Bai Ling folheou a agenda à sua frente e disse: "Desculpe, Joel, neste fim de semana vou com a tia Xi ao Japão para negociar, então não posso jantar contigo. Quando voltar, te convido, ok?"
Do outro lado, Joel não respondeu. Ele e Bai Ling já estavam tão distantes que ela não contava nada a ele, e ele não perguntava mais.
Depois de um tempo, Joel disse em tom grave: "Tudo bem, então quando você voltar do Japão."
"Hum!" Bai Ling desligou o telefone imediatamente, como se estivesse fugindo de uma fera. O desconforto entre os dois já permeava todos os aspectos da vida—não só nos encontros, mas até nas ligações, que deixavam Bai Ling sem graça, sem saber o que dizer. A bomba-relógio plantada antes não foi desarmada, e ambos eram teimosos. Joel achava que Bai Ling deveria se explicar sobre o ocorrido, enquanto ela via aquilo como uma amizade normal, sem necessidade de explicação. Assim, foram se distanciando.
Na sexta-feira, depois da escola, Bai Ling quis convidar Li Ziqing, Zhang Huixin e Yang Chunxing para irem ao Japão, mas as três estavam ocupadas e não foram. Bai Ling foi sozinha com Xi Qingqing. Assim que desceram do avião, viram Eiko esperando pessoalmente. Ao ver Bai Ling e Xi Qingqing, ela fez uma reverência profunda, num cumprimento tradicional.
"Senhora Xi, Senhorita Bai, bem-vindas ao Japão. A viagem deve ter sido cansativa; vamos deixar a bagagem, descansar um pouco e depois almoçar, que tal?" perguntou Eiko educadamente, com um rosto delicado e traços graciosos, que não parecia ter mais de trinta anos.
"Obrigada, senhora Eiko!" respondeu Xi Qingqing educadamente. O segurança carregou a bagagem para o carro, e foram direto ao hotel.
O hotel era uma construção japonesa tradicional, com tudo o que se podia desejar: comida, bebida, lazer e até fontes termais.
"Descansem bem; depois vamos almoçar juntas, ok?" sugeriu Eiko, vendo que ainda era cedo.
Bai Ling e Xi Qingqing cochilaram um pouco no quarto, trocaram de roupa e foram almoçar com Eiko. Comeram pratos tradicionais japoneses: sashimi, sushi...
Depois do almoço, discutiram alguns detalhes e marcaram a assinatura do contrato para a manhã seguinte.
"O que vocês duas querem fazer à noite? Que tal eu levá-las para passear por aqui?" sugeriu Eiko, querendo aproveitar o tempo juntas para se conhecerem melhor e fortalecer a amizade.
"Ótimo! Adoro explorar lugares novos; já ouvi falar que há muitas coisas interessantes aqui!" disse Xi Qingqing animada, pegando a bolsa.
Bai Ling balançou a cabeça: "Tia Eiko, vá passear com a tia Xi. Um amigo meu vai me visitar daqui a pouco."
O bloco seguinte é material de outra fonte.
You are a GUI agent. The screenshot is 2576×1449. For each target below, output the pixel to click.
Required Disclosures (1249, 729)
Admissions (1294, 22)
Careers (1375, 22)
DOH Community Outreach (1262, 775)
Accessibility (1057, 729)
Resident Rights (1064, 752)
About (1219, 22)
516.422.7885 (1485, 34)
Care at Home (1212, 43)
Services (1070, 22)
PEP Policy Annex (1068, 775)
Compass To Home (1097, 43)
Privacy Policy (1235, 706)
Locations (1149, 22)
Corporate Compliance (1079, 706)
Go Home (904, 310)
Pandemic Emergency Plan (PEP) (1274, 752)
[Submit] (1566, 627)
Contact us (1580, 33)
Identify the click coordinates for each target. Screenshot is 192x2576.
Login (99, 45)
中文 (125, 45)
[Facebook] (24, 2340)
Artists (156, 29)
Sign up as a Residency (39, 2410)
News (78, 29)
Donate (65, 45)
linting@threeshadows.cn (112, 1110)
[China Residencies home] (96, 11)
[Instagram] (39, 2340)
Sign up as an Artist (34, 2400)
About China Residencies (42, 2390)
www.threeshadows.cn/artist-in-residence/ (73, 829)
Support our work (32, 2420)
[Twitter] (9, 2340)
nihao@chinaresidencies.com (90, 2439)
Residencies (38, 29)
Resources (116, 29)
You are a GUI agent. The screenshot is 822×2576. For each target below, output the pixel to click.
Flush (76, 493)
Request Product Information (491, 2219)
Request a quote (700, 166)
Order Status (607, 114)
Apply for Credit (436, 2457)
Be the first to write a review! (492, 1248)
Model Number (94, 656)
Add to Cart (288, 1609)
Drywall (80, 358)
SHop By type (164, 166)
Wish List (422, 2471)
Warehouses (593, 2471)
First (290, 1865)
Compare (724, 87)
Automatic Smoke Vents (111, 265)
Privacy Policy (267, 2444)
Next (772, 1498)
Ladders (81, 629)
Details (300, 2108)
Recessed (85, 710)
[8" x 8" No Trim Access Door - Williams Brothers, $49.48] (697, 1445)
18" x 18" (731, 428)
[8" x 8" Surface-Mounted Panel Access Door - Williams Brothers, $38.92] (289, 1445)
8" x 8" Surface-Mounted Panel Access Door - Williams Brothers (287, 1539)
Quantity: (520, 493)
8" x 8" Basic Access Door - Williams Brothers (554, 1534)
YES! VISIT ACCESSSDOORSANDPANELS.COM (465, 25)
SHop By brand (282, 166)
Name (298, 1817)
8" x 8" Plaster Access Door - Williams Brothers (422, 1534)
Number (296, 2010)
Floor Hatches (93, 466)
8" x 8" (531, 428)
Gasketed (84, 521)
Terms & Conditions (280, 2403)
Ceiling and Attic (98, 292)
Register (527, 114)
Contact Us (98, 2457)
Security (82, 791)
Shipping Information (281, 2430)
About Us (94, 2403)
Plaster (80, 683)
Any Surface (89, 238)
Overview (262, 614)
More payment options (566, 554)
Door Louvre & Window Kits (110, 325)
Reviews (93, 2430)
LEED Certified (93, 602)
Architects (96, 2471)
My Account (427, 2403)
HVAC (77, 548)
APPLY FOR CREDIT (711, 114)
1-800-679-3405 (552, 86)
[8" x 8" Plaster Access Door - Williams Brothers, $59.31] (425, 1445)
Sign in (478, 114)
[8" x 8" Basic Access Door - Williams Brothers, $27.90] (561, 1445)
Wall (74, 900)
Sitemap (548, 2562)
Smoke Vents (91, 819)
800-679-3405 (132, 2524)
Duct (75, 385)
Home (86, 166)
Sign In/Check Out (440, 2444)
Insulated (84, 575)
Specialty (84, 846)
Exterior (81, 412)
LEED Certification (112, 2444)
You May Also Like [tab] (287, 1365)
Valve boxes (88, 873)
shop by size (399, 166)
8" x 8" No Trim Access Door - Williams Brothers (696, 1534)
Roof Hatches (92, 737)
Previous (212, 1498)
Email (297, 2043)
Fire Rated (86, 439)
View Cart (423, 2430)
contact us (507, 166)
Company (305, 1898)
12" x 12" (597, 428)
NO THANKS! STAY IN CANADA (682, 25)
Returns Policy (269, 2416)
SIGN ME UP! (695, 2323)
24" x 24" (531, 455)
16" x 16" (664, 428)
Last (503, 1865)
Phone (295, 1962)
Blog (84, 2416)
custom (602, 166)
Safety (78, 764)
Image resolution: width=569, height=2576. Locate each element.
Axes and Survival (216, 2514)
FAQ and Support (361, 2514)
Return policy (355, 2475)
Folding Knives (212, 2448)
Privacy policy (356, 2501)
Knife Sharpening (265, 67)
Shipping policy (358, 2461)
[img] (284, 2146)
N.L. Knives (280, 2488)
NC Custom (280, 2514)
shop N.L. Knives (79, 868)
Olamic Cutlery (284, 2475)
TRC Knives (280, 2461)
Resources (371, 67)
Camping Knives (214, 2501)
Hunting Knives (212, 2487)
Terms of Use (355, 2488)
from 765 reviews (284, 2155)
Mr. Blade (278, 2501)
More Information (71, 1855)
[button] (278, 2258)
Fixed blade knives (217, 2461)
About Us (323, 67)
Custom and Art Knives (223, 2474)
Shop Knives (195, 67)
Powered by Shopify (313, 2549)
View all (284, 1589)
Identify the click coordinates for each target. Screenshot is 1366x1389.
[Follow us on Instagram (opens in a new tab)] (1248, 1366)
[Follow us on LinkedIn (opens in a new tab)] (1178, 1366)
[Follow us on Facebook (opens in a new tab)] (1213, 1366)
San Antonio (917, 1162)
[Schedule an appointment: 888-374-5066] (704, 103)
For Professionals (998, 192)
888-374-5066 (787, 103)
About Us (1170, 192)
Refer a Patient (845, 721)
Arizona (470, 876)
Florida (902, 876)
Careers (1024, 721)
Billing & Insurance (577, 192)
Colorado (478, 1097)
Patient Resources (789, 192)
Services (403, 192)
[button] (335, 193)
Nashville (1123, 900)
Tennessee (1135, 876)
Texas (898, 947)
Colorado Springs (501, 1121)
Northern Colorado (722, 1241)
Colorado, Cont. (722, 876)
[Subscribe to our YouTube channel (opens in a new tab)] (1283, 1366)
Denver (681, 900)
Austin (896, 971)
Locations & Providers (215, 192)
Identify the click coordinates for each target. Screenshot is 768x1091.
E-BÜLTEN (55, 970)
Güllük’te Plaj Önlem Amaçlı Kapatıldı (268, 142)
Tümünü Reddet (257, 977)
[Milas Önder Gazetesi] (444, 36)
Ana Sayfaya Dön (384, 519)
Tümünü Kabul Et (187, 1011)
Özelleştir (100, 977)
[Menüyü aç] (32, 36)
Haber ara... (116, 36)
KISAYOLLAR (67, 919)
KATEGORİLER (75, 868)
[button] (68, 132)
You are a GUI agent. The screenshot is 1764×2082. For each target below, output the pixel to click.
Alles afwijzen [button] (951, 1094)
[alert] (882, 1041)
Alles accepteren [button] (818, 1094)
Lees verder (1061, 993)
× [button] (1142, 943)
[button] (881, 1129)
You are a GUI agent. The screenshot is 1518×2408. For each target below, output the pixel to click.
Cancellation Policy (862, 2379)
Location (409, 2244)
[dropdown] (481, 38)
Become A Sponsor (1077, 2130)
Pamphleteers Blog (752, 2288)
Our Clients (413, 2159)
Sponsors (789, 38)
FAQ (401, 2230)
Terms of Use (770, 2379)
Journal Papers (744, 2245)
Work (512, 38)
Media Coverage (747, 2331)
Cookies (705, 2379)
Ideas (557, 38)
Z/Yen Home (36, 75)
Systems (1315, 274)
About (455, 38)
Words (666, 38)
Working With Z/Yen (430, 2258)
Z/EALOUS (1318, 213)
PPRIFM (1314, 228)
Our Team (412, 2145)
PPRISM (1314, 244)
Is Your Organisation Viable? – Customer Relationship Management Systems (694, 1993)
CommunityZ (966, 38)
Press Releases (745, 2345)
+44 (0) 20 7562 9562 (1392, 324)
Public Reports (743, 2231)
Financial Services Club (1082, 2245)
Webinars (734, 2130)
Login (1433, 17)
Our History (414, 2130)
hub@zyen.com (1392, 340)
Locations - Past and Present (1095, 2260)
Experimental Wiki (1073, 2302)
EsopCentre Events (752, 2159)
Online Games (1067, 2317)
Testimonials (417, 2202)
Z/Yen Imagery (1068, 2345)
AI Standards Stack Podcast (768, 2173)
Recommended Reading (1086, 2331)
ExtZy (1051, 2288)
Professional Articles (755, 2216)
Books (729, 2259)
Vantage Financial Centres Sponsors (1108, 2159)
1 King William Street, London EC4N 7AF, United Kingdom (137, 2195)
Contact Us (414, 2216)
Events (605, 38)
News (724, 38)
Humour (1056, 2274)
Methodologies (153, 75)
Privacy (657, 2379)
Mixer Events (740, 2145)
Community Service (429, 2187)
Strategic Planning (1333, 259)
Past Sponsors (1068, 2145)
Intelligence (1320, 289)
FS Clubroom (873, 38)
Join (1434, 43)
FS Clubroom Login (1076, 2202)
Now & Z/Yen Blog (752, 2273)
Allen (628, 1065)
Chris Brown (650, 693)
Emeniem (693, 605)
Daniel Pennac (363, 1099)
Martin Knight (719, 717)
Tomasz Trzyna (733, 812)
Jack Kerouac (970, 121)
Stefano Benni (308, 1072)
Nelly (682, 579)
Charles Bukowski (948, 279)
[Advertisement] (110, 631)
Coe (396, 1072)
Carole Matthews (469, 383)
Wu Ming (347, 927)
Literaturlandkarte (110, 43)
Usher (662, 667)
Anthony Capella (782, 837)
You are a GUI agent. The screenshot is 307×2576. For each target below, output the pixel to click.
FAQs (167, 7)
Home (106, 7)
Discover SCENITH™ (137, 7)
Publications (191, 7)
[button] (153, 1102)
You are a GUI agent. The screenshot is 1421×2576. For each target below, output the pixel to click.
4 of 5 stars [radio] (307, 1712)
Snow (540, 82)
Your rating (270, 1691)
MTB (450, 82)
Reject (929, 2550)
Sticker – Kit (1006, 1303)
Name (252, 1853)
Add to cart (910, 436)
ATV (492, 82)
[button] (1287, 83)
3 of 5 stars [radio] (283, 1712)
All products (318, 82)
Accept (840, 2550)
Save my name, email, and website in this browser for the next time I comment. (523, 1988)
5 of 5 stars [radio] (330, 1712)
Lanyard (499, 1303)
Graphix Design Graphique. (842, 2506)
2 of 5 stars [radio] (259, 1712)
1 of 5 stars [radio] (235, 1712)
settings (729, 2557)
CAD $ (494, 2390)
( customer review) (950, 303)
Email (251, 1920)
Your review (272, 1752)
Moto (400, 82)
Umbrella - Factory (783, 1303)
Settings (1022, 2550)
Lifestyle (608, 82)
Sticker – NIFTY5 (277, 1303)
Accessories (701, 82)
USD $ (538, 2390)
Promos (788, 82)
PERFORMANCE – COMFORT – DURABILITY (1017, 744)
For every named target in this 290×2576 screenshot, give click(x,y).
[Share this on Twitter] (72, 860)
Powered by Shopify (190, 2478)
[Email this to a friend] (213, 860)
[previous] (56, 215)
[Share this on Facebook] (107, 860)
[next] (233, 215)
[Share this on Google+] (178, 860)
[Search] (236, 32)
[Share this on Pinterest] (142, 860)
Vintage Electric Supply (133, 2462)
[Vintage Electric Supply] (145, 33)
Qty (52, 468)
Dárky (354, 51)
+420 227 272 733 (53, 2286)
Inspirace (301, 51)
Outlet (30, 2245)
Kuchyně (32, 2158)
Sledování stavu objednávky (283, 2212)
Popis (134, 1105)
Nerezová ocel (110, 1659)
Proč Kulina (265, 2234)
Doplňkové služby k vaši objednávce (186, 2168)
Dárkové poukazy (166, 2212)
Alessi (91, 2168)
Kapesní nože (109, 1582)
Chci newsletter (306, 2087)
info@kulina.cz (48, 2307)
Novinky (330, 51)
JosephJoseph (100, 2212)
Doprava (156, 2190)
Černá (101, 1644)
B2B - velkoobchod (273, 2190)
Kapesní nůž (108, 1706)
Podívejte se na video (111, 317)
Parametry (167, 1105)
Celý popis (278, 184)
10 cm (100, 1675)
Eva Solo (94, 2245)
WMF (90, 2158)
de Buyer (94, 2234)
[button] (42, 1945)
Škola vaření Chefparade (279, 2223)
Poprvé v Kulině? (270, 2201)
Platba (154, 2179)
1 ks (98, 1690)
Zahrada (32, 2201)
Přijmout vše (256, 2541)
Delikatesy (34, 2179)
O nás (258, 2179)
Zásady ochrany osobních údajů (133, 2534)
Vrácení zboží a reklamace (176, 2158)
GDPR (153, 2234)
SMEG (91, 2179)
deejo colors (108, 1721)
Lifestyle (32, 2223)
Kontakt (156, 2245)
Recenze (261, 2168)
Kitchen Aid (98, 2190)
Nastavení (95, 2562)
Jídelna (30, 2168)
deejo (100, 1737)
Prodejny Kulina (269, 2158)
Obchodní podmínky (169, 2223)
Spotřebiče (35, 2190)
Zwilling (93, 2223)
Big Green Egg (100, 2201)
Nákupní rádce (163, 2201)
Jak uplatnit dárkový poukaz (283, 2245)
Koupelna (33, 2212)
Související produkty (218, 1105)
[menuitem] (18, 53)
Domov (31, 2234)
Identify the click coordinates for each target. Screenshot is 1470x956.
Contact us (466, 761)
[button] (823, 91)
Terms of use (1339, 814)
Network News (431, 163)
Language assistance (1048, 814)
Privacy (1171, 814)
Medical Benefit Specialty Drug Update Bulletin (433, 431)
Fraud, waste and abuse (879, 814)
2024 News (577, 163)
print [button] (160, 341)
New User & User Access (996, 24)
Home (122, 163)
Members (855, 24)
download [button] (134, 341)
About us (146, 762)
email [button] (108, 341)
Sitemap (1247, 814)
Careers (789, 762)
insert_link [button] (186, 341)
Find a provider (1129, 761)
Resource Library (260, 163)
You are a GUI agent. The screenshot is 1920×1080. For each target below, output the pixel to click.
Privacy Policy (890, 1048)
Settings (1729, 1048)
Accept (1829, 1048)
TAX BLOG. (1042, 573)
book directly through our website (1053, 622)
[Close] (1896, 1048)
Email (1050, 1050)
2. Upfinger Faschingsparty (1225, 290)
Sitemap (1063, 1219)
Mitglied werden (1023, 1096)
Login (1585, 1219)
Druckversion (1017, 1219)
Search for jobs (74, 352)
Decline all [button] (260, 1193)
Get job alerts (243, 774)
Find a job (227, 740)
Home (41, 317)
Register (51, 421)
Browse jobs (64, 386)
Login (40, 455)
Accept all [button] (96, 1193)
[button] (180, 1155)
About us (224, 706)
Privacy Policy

"É o Yuta, não é?" perguntou Xi Qingqing curiosa.
"Claro, é o Yoshikawa Yuta. Não tenho outros amigos no Japão! Não vou atrapalhar vocês." Bai Ling riu, franzindo o narizinho, mostrando toda a sua inocência. Embora parecesse uma criança ingênua, Eiko não a via mais assim—depois da negociação, viu que Bai Ling era muito mais astuta que Xi Qingqing. Se não fosse por ela, talvez tivessem conseguido mais vantagens. Bai Ling era muito inteligente.
Quando Eiko ouviu Bai Ling mencionar Yoshikawa Yuta, abriu a boca surpresa: "Vocês conhecem o Yoshikawa Yuta? A família Yoshikawa é uma grande linhagem aqui, com séculos de história."
"Minha cunhada é uma médica chinesa famosa; já salvou a vida do atual chefe da família Yoshikawa, Yoshikawa Masakazu. Desde então, temos uma certa amizade. O Yuta e a Bai Ling são amigos próximos." explicou Xi Qingqing, com orgulho no rosto.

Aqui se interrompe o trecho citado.